Spirou est désormais humanisé, il a découvert ses propres sentiments, ses pulsions même. Ce qui n’était pas présent – du moins ouvertement – dans les albums précédents, à la dimension plus légère, restant dans le droit fil des aventures dessinées par Franquin.

Tome et Janry avaient été les plus respectueux de l’héritage du Maître. Ils s’en sont détachés de la manière la plus brutale qui soit : en rompant avec le traditionalisme scriptural – le dessinateur a délaissé les rondeurs joufflues et les nez proéminents pour se rapprocher de visages plus réalistes, moins cartoonesques, plus humains – en franchissant la ligne éditoriale, qui faisait son identité, c’est-à-dire en narrant les faits d’armes de protagonistes sans prénoms, uniquement nommés par leurs sobriquets réducteurs. La crise est donc là (question posée par Seccotine : « moi c’est Sophie, et toi ? »), Spirou est confronté à une crise identitaire.

Retour vers le futur

tBTgl2g6vj5Uwh50kcsVqN866oi4g7cQ-couv-1200En 2004, Morvan et Munuera prennent en main la destinée de Spirou. Un premier album situant l’action dans Paris sous Seine vient rompre la monotonie rurale dans laquelle pouvaient parfois évoluer ces aventures. Le second album (L’homme qui ne voulait pas mourir) le conduit aux portes de la réalité et accentue la transformation. Appelés pour moderniser la série, les jeunes auteurs français et espagnol ont osé aller au bout de leurs envies. Nous sommes au XXIème siècle, la mort n’est pas un tabou, et, pour la première fois, un personnage va mourir dans les pages de la série, après avoir vécu comme une malédiction son éternelle jeunesse (le personnage de Tanzafio avait découvert la fontaine de Jouvence). Le choc est grand. On est loin des aventures sans conséquences où les boy-scouts viennent à bout des gangsters sans dommages collatéraux sérieux. Après une échappée au Japon, où Spirou et Fantasio, aidés des robots ressemblant fortement à des transformers mus par magie, iront jusqu’à affronter des yakuzas en retrouvant au passage de vieilles connaissances issues des albums de Fournier… Avec Aux sources du Z enfin, Morvan et Munuera avaient clos un cycle au sous-texte un peu trouble, offrant un final en forme de malédiction.

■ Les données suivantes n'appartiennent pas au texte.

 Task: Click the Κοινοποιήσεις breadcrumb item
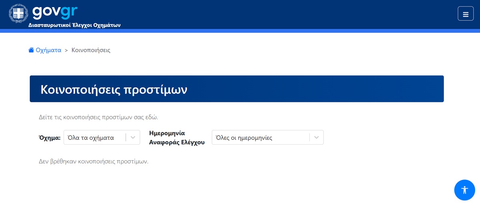click(x=91, y=50)
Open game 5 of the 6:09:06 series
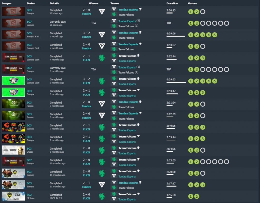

Dès lors, sur cette pente glissante, Spirou allait-il être contraint de revivre encore et encore les mêmes aventures sans sourciller ? L’arrivée de Vehlmann et Yoann avait semble-t-il conjuré ce sort. Alerte aux Zorkons, La face cachée du Z, Dans les griffes de la vipère et Le groom de Sniper Alley ont été les albums du renouveau, le héros prenant assurément un coup de jeune en lorgnant vers la SF, en subissant les affres de la mondialisation, visitant des pays en guerre qui ressemblent davantage à des états moyen-orientaux (toutes proportions gardées) qu’à la Palombie franquinienne. Revenant aux fondamentaux, presque au classicisme qui a fait le succès de la série sans se départir d’un humour sophistiqué et très actuel, Fabien Vehlmann avait fait évoluer le personnage. Le retour du Marsupilami en revanche, fait étonnamment resurgir des interrogations, des préoccupations, qui questionnent de nouveau le mythe du groom éternel.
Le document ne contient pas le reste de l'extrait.